Carlo Bini
Bini, born Carlo Bifone, studied at the S. Pietro di Majella conservatory in Naples and made his late debut, at the Teatro San Carlo,
in 1969 as Pinkerton. His breakthrough came when he stepped in for Luciano Pavarotti
in Macerata at very short notice (Bini was there because he wanted to attend the performance). He didn't sing very much in
Italy, but always at first-rate theaters: other than the San Carlo, in Rome, Torino, Trieste, Palermo and at La Scala (debut:
Tambourmajor, 1977).
The major part of his career was spent abroad: Germany (Deutsche Oper Berlin, Hamburg, Munich, Stuttgart, Deutsche Oper am Rhein),
Brussels, Paris Opéra, Marseille, Rouen, Vienna Staatsoper (merely two performances), Rio de Janeiro, New York City
Opera, Covent Garden, Santiago de Chile, and from 1978 to 1982, the Metropolitan Opera.
An excellent career, thus, and a totally incomprehensible one. He is reported to have been very successful in Germany, but
particularly in the USA, few singers in history have aroused such outrage, even disgust as Carlo Bini. His Met
tenure ended in a riot on 13 October 1982: Plácido Domingo had to bow out after act 1 of La Gioconda, Bini stepped in,
sang Cielo e mar, and the Met audience (not typically known to be overly demanding) almost took the theater apart. Bini
wanted to escape, his stage partners Eva Marton and Mignon Dunn grabbed him and forced him to stay... even 15 years
later, someone who had been in the theater on that evening vividly remembered, on Google Groups, "Bini's terribly funny Enzo at
the Met in 1982. (...) It nearly bet the Marx Brothers, and it was live, too." Bini saved two more performances of that 1982
Gioconda series, and that was it with his career at the Met.

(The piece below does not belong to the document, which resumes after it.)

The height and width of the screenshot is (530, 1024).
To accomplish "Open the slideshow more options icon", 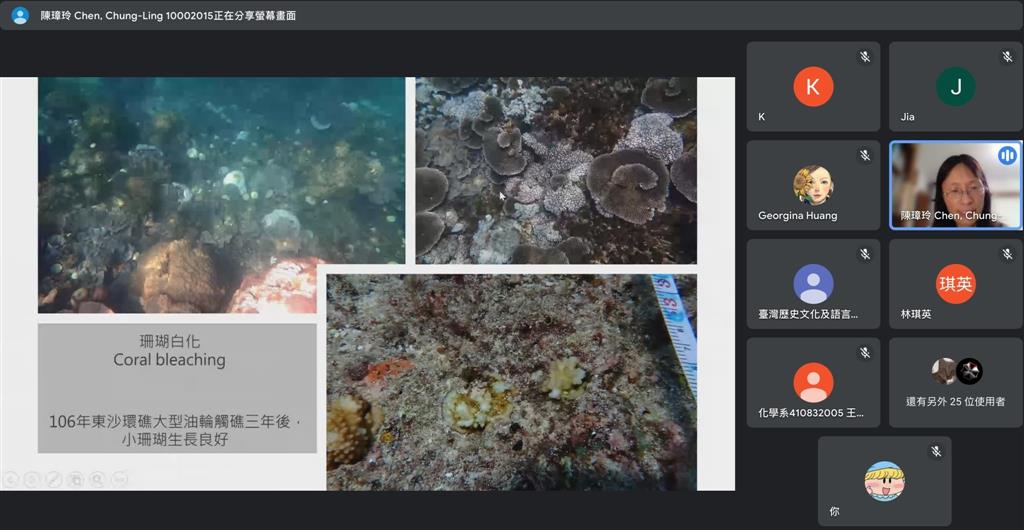I will click(x=120, y=480).
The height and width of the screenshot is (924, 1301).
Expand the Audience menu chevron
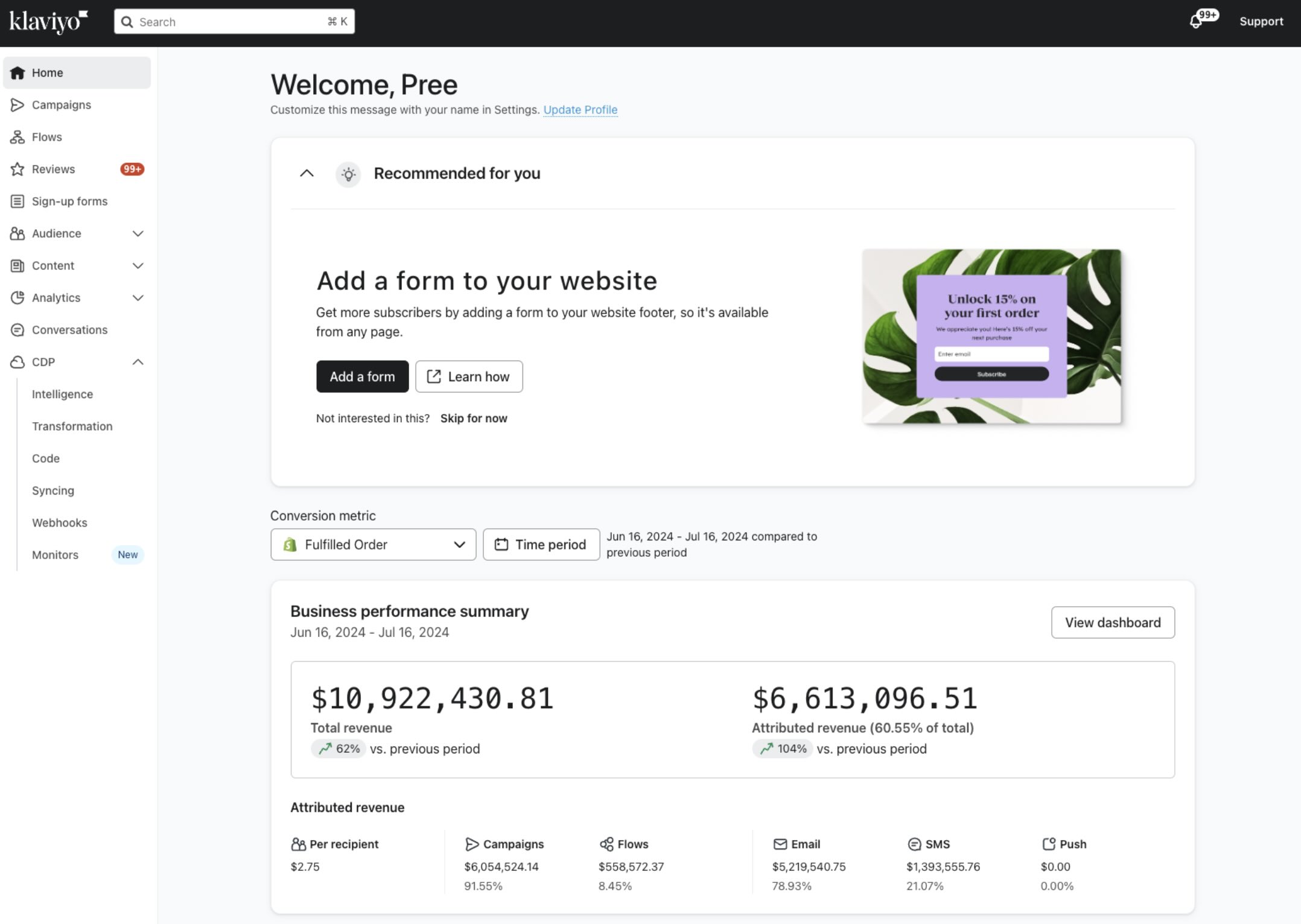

Already prior to that, his Met appearances earned him bad newspaper reviews: Bini "was a stiff actor and too often
sang with a hollow, nasal tone" (Newsday, Luisa Miller 1978); as Turiddu (1980), his acting was called exciting by the Port
Chester Item, but: "Carlo Bini sang a rather throaty Turiddu. His voice is tightly produced causing some of the natural volume
to be cut short and remain onstage, never passing the footlights." And they didn't even mention his wobble...
Three years after the Met Gioconda desaster, in 1985, Bini sang Ernani in
Dallas; conductor Nicola Rescigno is credited with telling Bini, already during the rehearsals, that "your singing gives us all
a headache"; 12 years later, on the above-mentioned Google Groups thread, someone who had sung in the chorus on that occasion
wrote that Bini "screamed his way through Ernani" and called it the "worst professional singing that can be imagined"; a
visitor of that production chimed in saying "I recall Signor Bini with shudders".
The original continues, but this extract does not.